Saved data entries
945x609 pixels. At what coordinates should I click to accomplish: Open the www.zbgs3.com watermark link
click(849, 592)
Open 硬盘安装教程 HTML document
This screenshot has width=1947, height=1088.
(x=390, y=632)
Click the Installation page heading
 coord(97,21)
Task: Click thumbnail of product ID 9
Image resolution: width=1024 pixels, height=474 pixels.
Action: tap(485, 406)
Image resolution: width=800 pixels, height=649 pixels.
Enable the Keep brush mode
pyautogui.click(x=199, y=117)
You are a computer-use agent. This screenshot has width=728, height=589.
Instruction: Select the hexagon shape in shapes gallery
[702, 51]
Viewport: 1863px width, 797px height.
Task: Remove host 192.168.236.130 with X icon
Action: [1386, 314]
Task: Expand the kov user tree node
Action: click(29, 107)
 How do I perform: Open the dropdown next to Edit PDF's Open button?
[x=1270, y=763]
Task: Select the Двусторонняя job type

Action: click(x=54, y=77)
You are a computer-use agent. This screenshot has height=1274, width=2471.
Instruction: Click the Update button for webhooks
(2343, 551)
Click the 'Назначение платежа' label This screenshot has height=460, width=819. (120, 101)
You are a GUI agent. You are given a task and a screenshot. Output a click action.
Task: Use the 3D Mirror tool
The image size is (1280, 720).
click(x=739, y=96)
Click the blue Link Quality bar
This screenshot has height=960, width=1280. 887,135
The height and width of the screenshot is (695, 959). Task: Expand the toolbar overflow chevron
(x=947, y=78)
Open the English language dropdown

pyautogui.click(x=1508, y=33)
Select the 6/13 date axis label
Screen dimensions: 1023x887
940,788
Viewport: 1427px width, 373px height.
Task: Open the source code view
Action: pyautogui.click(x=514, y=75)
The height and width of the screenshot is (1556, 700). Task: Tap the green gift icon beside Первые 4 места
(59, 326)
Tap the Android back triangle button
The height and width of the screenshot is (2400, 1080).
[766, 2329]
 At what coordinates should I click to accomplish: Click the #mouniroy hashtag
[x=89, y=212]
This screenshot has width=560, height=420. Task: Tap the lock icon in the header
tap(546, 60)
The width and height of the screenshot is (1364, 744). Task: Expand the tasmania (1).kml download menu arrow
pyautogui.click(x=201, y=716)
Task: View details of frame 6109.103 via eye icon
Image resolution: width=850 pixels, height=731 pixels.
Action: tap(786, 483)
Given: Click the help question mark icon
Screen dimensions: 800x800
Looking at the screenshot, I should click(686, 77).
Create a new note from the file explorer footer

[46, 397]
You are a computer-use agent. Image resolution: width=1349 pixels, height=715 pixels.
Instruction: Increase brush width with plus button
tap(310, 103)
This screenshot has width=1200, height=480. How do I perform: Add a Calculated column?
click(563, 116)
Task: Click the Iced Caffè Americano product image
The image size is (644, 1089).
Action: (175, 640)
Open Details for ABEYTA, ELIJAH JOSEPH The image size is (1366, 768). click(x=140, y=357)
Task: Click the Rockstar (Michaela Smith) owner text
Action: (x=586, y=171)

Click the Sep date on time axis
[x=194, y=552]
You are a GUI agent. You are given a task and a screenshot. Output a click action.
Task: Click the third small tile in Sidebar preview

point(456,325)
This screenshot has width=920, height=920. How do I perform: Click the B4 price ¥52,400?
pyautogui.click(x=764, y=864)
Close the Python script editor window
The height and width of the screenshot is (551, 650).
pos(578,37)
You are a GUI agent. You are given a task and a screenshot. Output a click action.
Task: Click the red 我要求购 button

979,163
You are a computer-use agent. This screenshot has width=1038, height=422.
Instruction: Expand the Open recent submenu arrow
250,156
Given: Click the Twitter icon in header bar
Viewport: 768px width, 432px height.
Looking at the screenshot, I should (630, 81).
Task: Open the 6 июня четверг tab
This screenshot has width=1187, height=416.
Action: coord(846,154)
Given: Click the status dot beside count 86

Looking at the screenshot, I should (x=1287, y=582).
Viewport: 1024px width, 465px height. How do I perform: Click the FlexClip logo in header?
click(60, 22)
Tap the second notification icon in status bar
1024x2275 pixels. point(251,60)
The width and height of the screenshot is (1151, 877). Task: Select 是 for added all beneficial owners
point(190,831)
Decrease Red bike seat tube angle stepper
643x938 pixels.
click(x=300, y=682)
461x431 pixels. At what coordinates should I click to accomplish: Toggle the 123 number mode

▸ Problem details: Could you set down every record exactly as given?

▸ Exercise response:
945x609 pixels. At what coordinates should I click to accomplish: Open the www.zbgs3.com watermark link
click(849, 592)
Open 硬盘安装教程 HTML document
This screenshot has width=1947, height=1088.
(x=390, y=632)
Click the Installation page heading
 coord(97,21)
Task: Click thumbnail of product ID 9
Image resolution: width=1024 pixels, height=474 pixels.
Action: tap(485, 406)
Image resolution: width=800 pixels, height=649 pixels.
Enable the Keep brush mode
pyautogui.click(x=199, y=117)
You are a computer-use agent. This screenshot has width=728, height=589.
Instruction: Select the hexagon shape in shapes gallery
[702, 51]
Viewport: 1863px width, 797px height.
Task: Remove host 192.168.236.130 with X icon
Action: [1386, 314]
Task: Expand the kov user tree node
Action: click(29, 107)
 How do I perform: Open the dropdown next to Edit PDF's Open button?
[x=1270, y=763]
Task: Select the Двусторонняя job type

Action: click(x=54, y=77)
You are a computer-use agent. This screenshot has height=1274, width=2471.
Instruction: Click the Update button for webhooks
(2343, 551)
Click the 'Назначение платежа' label This screenshot has height=460, width=819. (120, 101)
You are a GUI agent. You are given a task and a screenshot. Output a click action.
Task: Use the 3D Mirror tool
The image size is (1280, 720).
click(x=739, y=96)
Click the blue Link Quality bar
This screenshot has height=960, width=1280. 887,135
The height and width of the screenshot is (695, 959). Task: Expand the toolbar overflow chevron
(x=947, y=78)
Open the English language dropdown

pyautogui.click(x=1508, y=33)
Select the 6/13 date axis label
Screen dimensions: 1023x887
940,788
Viewport: 1427px width, 373px height.
Task: Open the source code view
Action: pyautogui.click(x=514, y=75)
The height and width of the screenshot is (1556, 700). Task: Tap the green gift icon beside Первые 4 места
(59, 326)
Tap the Android back triangle button
The height and width of the screenshot is (2400, 1080).
[766, 2329]
 At what coordinates should I click to accomplish: Click the #mouniroy hashtag
[x=89, y=212]
This screenshot has width=560, height=420. Task: Tap the lock icon in the header
tap(546, 60)
The width and height of the screenshot is (1364, 744). Task: Expand the tasmania (1).kml download menu arrow
pyautogui.click(x=201, y=716)
Task: View details of frame 6109.103 via eye icon
Image resolution: width=850 pixels, height=731 pixels.
Action: tap(786, 483)
Given: Click the help question mark icon
Screen dimensions: 800x800
Looking at the screenshot, I should click(686, 77).
Create a new note from the file explorer footer

[46, 397]
You are a computer-use agent. Image resolution: width=1349 pixels, height=715 pixels.
Instruction: Increase brush width with plus button
tap(310, 103)
This screenshot has width=1200, height=480. How do I perform: Add a Calculated column?
click(563, 116)
Task: Click the Iced Caffè Americano product image
The image size is (644, 1089).
Action: (175, 640)
Open Details for ABEYTA, ELIJAH JOSEPH The image size is (1366, 768). click(x=140, y=357)
Task: Click the Rockstar (Michaela Smith) owner text
Action: (x=586, y=171)

Click the Sep date on time axis
[x=194, y=552]
You are a GUI agent. You are given a task and a screenshot. Output a click action.
Task: Click the third small tile in Sidebar preview

point(456,325)
This screenshot has width=920, height=920. How do I perform: Click the B4 price ¥52,400?
pyautogui.click(x=764, y=864)
Close the Python script editor window
The height and width of the screenshot is (551, 650).
pos(578,37)
You are a GUI agent. You are given a task and a screenshot. Output a click action.
Task: Click the red 我要求购 button

979,163
You are a computer-use agent. This screenshot has width=1038, height=422.
Instruction: Expand the Open recent submenu arrow
250,156
Given: Click the Twitter icon in header bar
Viewport: 768px width, 432px height.
Looking at the screenshot, I should (630, 81).
Task: Open the 6 июня четверг tab
This screenshot has width=1187, height=416.
Action: coord(846,154)
Given: Click the status dot beside count 86

Looking at the screenshot, I should (x=1287, y=582).
Viewport: 1024px width, 465px height. How do I perform: Click the FlexClip logo in header?
click(60, 22)
Tap the second notification icon in status bar
1024x2275 pixels. point(251,60)
The width and height of the screenshot is (1151, 877). Task: Select 是 for added all beneficial owners
point(190,831)
Decrease Red bike seat tube angle stepper
643x938 pixels.
click(x=300, y=682)
461x431 pixels. At what coordinates should I click to accomplish: Toggle the 123 number mode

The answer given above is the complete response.